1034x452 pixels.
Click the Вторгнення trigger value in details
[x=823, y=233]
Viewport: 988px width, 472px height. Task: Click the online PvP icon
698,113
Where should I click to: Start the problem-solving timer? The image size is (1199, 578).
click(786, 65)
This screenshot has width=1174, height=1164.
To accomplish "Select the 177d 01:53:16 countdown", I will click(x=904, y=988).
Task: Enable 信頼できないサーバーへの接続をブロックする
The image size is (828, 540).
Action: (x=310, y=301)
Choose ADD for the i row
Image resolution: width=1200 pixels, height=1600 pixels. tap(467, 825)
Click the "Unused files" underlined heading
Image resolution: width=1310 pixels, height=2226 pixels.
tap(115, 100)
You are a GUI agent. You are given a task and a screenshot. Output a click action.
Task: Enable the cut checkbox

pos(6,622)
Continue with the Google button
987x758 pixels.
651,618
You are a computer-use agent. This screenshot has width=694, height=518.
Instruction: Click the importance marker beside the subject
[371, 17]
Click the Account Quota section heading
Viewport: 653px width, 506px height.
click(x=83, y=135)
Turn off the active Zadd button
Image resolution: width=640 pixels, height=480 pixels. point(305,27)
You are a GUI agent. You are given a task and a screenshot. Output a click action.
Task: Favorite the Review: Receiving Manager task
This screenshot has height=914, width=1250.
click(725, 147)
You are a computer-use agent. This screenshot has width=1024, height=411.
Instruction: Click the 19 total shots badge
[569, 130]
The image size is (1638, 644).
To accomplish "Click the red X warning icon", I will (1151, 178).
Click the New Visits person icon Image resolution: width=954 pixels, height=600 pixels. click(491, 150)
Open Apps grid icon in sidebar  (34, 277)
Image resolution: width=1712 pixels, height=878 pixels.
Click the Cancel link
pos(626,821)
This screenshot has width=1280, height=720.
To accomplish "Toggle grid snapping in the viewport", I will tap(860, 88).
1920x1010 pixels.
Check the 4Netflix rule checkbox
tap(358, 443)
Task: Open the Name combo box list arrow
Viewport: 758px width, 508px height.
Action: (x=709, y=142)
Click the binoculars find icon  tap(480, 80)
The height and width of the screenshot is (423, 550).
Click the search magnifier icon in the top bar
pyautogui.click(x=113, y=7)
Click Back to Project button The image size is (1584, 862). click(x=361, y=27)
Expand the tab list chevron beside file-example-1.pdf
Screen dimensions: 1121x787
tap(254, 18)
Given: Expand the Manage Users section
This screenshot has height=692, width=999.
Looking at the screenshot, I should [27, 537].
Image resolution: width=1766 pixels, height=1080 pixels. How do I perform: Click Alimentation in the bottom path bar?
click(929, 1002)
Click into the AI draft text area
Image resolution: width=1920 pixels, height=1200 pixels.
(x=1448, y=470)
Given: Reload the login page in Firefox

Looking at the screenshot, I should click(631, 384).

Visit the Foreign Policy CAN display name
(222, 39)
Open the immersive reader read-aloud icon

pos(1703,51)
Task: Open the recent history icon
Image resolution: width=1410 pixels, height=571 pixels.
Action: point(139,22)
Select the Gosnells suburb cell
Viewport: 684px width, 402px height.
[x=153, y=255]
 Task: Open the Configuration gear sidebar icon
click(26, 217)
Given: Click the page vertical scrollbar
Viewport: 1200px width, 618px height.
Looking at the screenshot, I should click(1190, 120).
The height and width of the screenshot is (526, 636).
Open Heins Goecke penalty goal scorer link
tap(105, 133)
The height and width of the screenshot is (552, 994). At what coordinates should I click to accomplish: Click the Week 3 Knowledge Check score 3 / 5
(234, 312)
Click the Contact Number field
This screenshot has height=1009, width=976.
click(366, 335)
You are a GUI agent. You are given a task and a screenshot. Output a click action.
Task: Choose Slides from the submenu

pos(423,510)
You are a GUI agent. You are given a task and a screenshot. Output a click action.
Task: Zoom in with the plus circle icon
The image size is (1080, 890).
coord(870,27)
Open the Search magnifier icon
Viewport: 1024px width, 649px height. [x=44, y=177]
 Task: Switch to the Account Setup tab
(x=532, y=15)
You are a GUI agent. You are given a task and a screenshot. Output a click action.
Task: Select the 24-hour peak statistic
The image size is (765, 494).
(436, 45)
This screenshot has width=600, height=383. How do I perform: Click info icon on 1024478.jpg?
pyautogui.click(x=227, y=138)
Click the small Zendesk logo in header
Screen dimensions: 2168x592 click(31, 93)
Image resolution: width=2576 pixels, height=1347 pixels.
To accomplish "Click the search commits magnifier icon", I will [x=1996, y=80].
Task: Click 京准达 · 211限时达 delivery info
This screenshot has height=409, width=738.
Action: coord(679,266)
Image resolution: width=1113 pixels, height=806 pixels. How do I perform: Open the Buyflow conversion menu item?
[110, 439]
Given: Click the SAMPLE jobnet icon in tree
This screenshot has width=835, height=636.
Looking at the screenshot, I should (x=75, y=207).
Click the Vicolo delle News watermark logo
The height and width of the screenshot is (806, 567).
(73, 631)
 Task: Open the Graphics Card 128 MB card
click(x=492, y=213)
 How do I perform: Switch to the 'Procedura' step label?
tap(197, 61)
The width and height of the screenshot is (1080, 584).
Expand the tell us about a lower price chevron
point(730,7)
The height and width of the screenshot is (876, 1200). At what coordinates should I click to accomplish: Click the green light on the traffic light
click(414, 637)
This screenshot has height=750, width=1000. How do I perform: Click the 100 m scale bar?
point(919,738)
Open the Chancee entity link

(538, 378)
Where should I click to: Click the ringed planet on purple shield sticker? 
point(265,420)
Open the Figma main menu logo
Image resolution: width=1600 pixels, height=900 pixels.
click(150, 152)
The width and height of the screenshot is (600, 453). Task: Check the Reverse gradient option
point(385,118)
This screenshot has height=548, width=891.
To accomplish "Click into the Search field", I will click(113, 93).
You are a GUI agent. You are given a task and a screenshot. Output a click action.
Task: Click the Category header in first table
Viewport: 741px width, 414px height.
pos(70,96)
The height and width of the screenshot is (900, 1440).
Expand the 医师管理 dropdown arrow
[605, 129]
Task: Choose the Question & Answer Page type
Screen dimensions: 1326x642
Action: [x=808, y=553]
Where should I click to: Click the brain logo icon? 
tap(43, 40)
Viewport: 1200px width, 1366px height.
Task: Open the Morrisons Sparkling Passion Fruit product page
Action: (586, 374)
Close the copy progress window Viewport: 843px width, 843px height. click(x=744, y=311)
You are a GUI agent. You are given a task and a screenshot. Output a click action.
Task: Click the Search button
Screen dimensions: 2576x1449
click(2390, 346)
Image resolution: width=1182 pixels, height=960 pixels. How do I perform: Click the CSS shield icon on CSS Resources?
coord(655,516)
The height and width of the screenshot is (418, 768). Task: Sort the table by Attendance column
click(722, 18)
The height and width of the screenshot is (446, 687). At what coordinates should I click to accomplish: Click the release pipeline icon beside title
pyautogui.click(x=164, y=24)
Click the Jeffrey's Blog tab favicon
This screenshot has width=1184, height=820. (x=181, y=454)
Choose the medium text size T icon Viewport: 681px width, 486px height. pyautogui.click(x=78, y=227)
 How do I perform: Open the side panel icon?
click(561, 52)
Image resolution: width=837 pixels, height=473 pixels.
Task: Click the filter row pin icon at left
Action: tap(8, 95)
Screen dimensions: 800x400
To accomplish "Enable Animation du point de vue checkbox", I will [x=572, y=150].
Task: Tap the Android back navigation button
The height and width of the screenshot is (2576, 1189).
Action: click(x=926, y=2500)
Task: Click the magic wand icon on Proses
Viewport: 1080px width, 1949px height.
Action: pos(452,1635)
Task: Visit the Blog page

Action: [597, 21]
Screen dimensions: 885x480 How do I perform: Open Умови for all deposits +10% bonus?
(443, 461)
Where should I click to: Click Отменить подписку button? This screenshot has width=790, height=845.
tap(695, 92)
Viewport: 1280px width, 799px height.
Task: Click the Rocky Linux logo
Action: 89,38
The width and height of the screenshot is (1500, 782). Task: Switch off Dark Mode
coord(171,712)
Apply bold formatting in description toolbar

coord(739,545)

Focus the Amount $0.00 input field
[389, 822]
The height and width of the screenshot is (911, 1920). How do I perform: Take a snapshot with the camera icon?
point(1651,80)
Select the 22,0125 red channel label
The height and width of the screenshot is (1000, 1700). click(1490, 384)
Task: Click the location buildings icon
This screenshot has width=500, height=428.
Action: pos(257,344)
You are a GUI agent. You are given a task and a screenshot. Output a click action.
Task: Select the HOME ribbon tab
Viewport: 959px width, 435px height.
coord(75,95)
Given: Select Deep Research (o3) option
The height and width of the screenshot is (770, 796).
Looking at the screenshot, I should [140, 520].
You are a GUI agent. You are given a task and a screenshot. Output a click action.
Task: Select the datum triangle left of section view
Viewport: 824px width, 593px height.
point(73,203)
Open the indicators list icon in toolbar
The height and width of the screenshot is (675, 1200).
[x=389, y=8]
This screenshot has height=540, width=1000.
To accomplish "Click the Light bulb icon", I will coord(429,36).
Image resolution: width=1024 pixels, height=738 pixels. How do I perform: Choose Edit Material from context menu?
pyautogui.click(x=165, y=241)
──────────────────────────────
* _What you have to do_
Set down, exactly as they appear above, all lines from the one that has "This screenshot has height=548, width=891." down to the one that has "Choose the medium", including those two and no others.

* _Written response_
This screenshot has height=548, width=891.
To accomplish "Click into the Search field", I will click(113, 93).
You are a GUI agent. You are given a task and a screenshot. Output a click action.
Task: Click the Category header in first table
Viewport: 741px width, 414px height.
pos(70,96)
The height and width of the screenshot is (900, 1440).
Expand the 医师管理 dropdown arrow
[605, 129]
Task: Choose the Question & Answer Page type
Screen dimensions: 1326x642
Action: [x=808, y=553]
Where should I click to: Click the brain logo icon? 
tap(43, 40)
Viewport: 1200px width, 1366px height.
Task: Open the Morrisons Sparkling Passion Fruit product page
Action: (586, 374)
Close the copy progress window Viewport: 843px width, 843px height. click(x=744, y=311)
You are a GUI agent. You are given a task and a screenshot. Output a click action.
Task: Click the Search button
Screen dimensions: 2576x1449
click(2390, 346)
Image resolution: width=1182 pixels, height=960 pixels. How do I perform: Click the CSS shield icon on CSS Resources?
coord(655,516)
The height and width of the screenshot is (418, 768). Task: Sort the table by Attendance column
click(722, 18)
The height and width of the screenshot is (446, 687). At what coordinates should I click to accomplish: Click the release pipeline icon beside title
pyautogui.click(x=164, y=24)
Click the Jeffrey's Blog tab favicon
This screenshot has width=1184, height=820. (x=181, y=454)
Choose the medium text size T icon Viewport: 681px width, 486px height. pyautogui.click(x=78, y=227)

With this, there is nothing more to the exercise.